Locally fabricated and installed, lifelines would have cost me about $800.00. On the web I could have sourced them for about $400.00. I made my own for $130.00.

The new lifelines are 1 by 19 number 316 stainless steel wire rope, diameter 3/16 inch (4.76 mm). 1 by 19 wire rope is made up of 19 single strands, and it is commonly used for standing rigging (stays). 7 by 19 (pictured at right)  is made of 7 strands, with each strand made up of 19 wires; it is quite flexible and is used in halyards.

Lifelines are often made of 7 by 19 or 7 by 7 wire rope. The 1 by 19 I used is pretty stiff and thus is more difficult to work with than 7 by 19 or 7 by 7. The advantage of 1 by 19, pictured at left, is that it doesn't pinch arm and leg hairs nearly as much as 7 by 19 or 7 by 7, no small concern! The individual wire size being quite a bit larger than in 7 by 19, the 1 by 19 is also more resistant to chafe (which can occur where the lifelines pass through stanchions) and stranding.

I used the following materials in my project: 120 feet wire rope; 8 solid stainless thimbles; Nicropress sleeves or ferrules; and 20 feet 1/4 inch (6.3 mm) Spectra line.The solid stainless thimbles are important and a nice find. I sourced these items at Jamestown Distributors, a company I find helpful and knowledgeable and with good prices.

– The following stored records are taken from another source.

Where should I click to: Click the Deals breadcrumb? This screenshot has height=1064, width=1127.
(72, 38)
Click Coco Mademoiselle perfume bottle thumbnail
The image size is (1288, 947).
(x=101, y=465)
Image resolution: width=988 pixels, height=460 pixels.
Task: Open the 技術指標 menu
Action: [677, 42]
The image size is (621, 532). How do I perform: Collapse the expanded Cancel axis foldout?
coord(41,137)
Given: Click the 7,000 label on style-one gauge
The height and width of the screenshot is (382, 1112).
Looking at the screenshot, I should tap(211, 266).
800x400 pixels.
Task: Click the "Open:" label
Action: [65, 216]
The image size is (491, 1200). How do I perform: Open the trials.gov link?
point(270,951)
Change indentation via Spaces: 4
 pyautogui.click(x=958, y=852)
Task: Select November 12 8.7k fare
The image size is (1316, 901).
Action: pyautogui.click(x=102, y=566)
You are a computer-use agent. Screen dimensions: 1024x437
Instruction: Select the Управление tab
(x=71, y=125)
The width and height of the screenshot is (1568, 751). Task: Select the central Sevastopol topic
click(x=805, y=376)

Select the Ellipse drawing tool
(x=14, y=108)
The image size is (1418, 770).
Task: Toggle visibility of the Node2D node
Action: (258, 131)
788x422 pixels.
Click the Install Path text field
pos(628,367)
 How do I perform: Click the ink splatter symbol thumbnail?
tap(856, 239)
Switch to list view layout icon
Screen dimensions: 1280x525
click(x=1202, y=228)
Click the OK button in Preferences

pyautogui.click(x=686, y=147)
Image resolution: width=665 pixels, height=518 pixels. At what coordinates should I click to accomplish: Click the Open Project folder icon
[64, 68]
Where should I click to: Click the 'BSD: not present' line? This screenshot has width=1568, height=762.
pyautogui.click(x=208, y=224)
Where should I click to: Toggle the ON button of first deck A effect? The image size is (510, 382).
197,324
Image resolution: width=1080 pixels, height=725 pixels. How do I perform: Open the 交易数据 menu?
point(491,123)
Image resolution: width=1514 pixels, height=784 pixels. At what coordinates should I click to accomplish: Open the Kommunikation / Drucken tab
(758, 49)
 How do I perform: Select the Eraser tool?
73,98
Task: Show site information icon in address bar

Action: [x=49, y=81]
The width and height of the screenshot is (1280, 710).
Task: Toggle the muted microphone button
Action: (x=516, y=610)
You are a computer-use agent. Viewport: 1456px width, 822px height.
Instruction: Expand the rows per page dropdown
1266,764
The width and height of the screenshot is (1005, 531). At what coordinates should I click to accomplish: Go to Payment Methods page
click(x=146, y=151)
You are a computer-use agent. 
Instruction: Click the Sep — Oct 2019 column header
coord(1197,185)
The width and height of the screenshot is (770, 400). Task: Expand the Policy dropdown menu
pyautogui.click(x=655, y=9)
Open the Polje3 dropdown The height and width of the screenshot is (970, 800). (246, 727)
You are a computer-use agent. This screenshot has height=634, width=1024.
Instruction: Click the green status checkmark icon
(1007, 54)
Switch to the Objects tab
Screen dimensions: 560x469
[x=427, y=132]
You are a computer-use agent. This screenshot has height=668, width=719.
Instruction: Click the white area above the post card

I did not reuse the turnbuckles from the prior lifelines. They were bent and old and I mistrusted them. Instead, I lashed the lifelines taut. When I called the rigger at Jamestown Distributors I told him I planned to lash the lifelines and he said "the way we used to do it."

Exactly. Further, lashed lifelines have several advantages over lifelines tightened by turnbuckles. They are much cheaper - I saved at least $150.00 by not using turnbuckles and terminal hardware. They are lighter, and the weight saved is relatively high. Finally, lashed lifelines can be slacked with the slash of a knife, useful if you are trying to get a man in the water over the lifelines and into the boat. Try quickly slacking a turnbuckled lifeline sometime.

Later this week I'll discuss my fabrication of the lifelines. They came out really well, and after two seasons I remain quite happy with them.